START Data supplied

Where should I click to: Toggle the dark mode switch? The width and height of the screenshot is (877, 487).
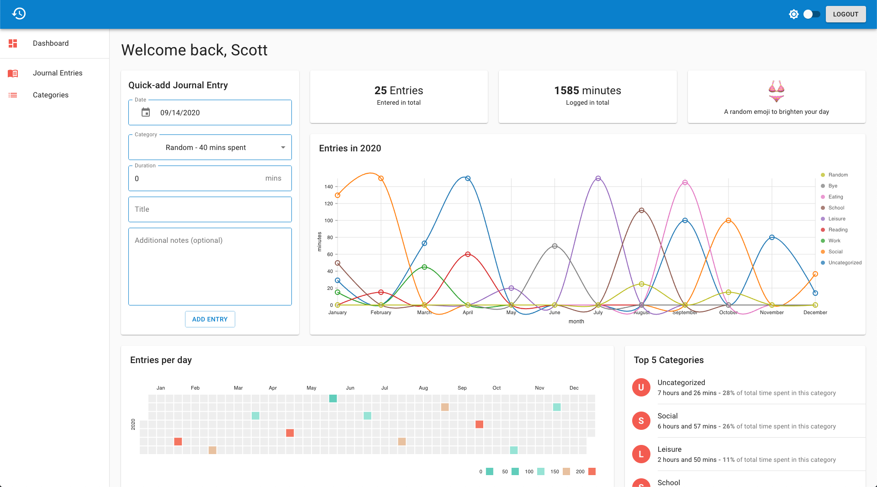(812, 14)
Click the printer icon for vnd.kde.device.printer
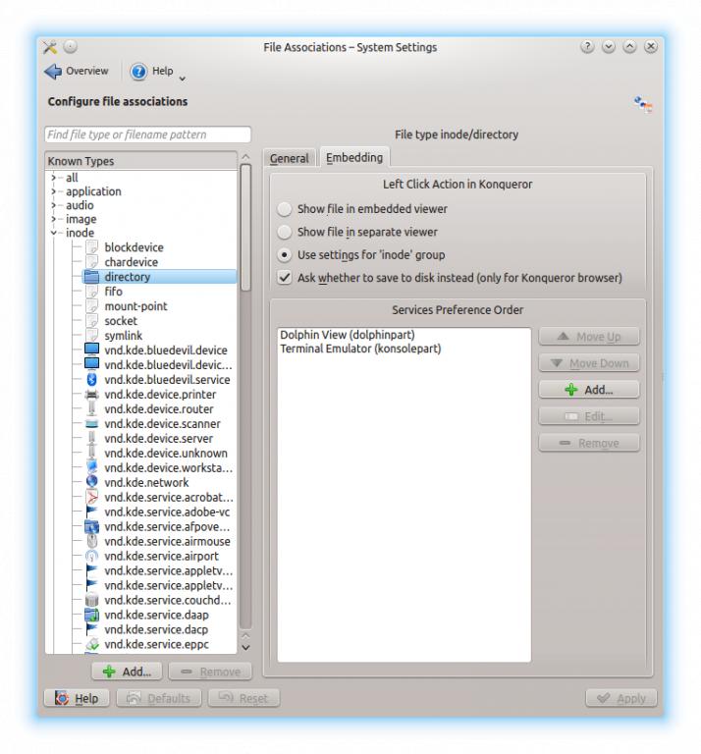 point(91,395)
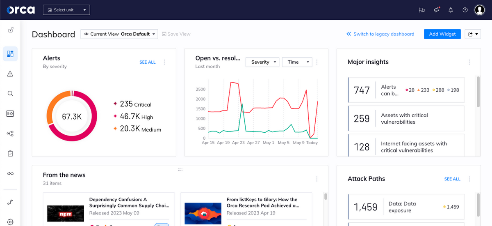Open the settings gear in sidebar

[x=10, y=222]
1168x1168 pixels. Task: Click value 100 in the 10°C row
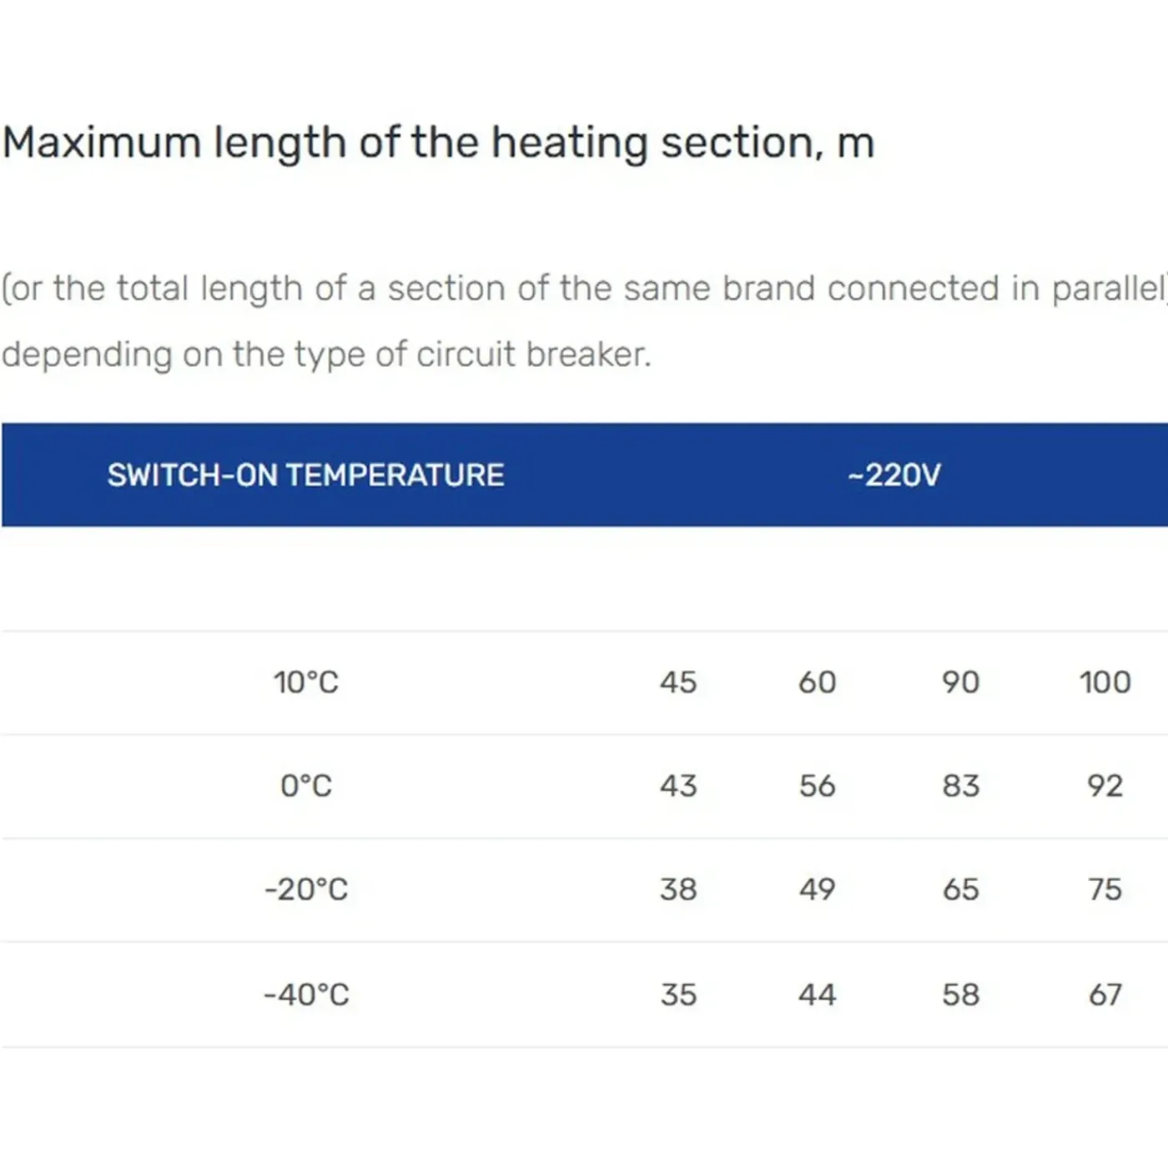[x=1105, y=682]
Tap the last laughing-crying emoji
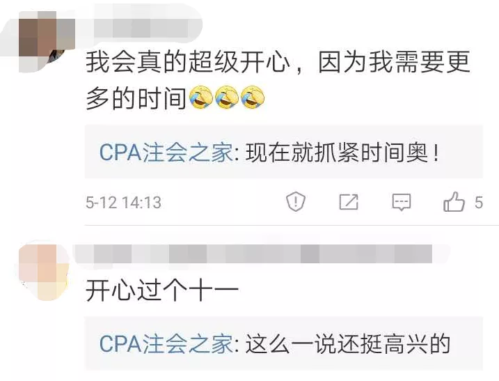The width and height of the screenshot is (499, 381). click(253, 97)
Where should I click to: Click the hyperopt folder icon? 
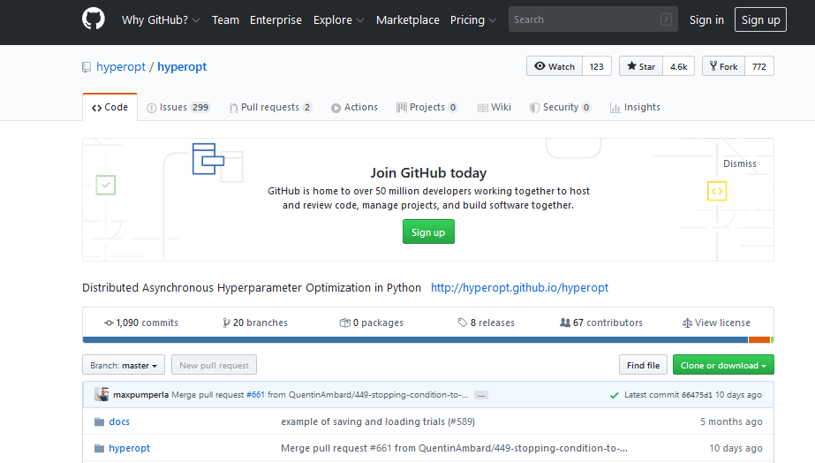click(99, 448)
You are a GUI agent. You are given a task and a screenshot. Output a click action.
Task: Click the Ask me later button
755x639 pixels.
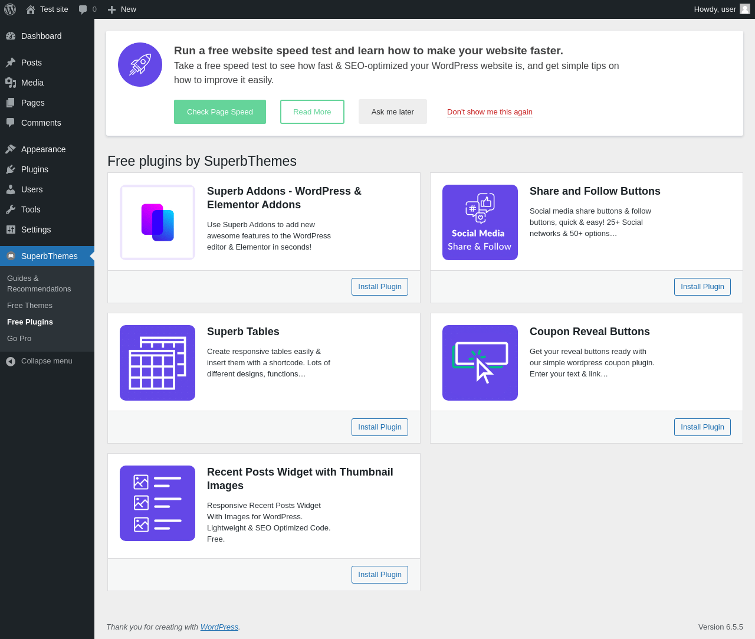(x=393, y=112)
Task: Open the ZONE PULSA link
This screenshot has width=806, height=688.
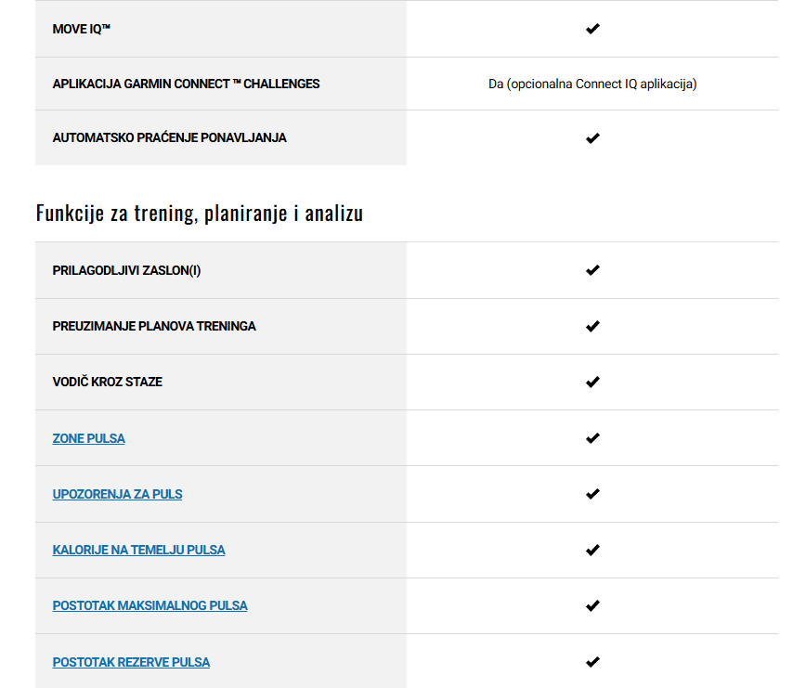Action: tap(88, 438)
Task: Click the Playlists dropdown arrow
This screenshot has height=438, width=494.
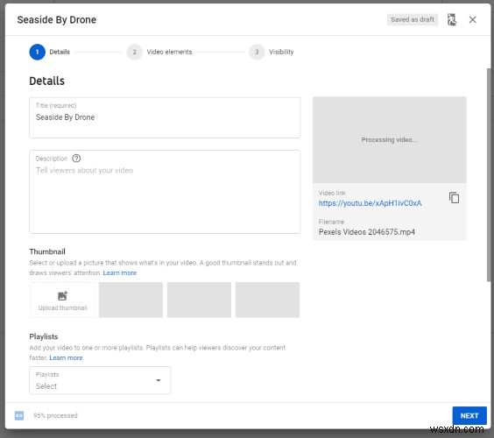Action: point(159,380)
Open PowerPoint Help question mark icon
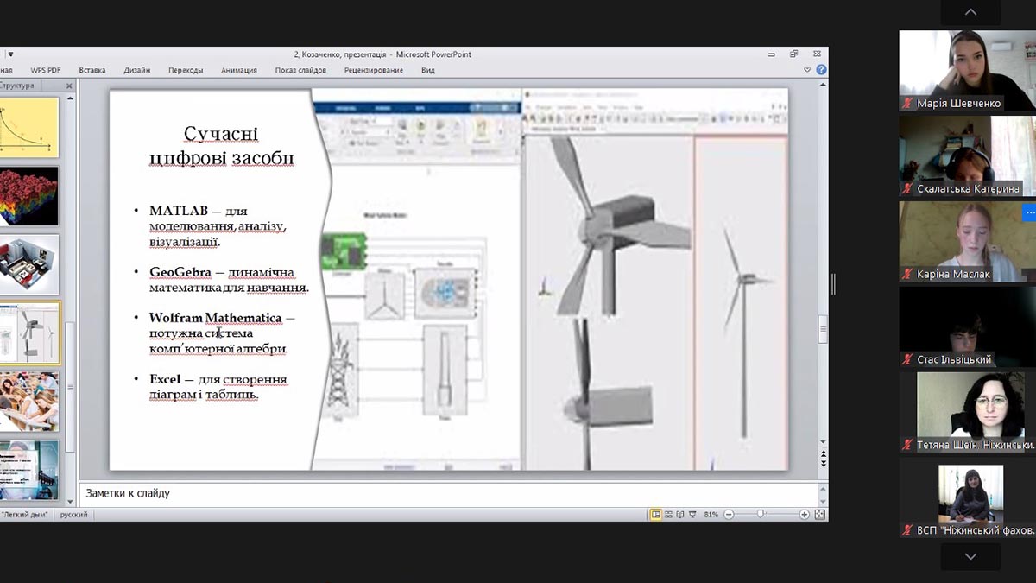The image size is (1036, 583). point(821,70)
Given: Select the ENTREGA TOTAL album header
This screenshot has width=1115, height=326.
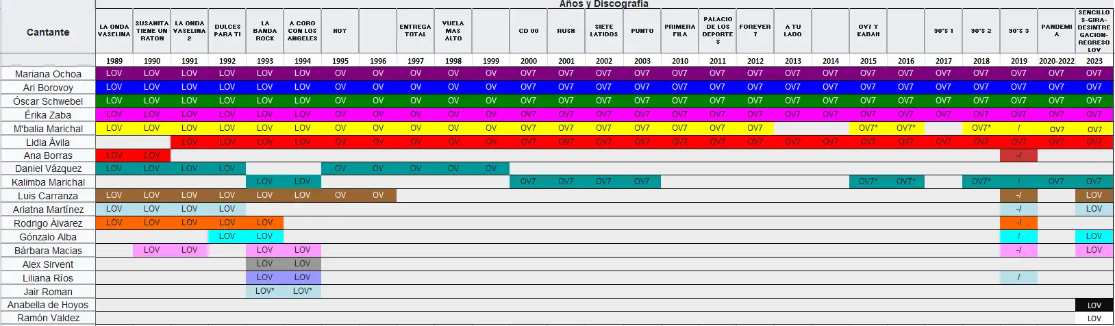Looking at the screenshot, I should pyautogui.click(x=416, y=31).
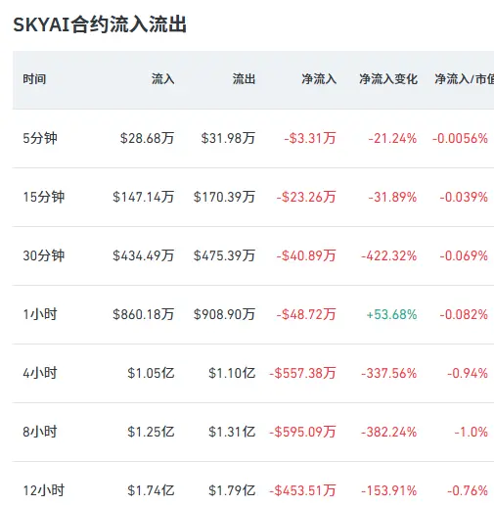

END Data supplied

Brief:
The lines to be extracted begin at the line containing "Tap the last laughing-crying emoji" and continue through the final line of the material above, both ends included. Reproduce them exactly, without the pictures.

Solved problem:
Tap the last laughing-crying emoji
The width and height of the screenshot is (499, 381). click(253, 97)
Where should I click to: Click the hyperopt folder icon? 
click(99, 448)
You are a GUI agent. You are given a task and a screenshot. Output a click action.
Task: Click the Ask me later button
755x639 pixels.
(x=393, y=112)
Task: Open the ZONE PULSA link
This screenshot has width=806, height=688.
Action: tap(88, 438)
Task: Click the Playlists dropdown arrow
This screenshot has height=438, width=494.
Action: point(159,380)
Open PowerPoint Help question mark icon
The image size is (1036, 583). point(821,70)
Given: Select the ENTREGA TOTAL album header
This screenshot has width=1115, height=326.
Looking at the screenshot, I should pyautogui.click(x=416, y=31).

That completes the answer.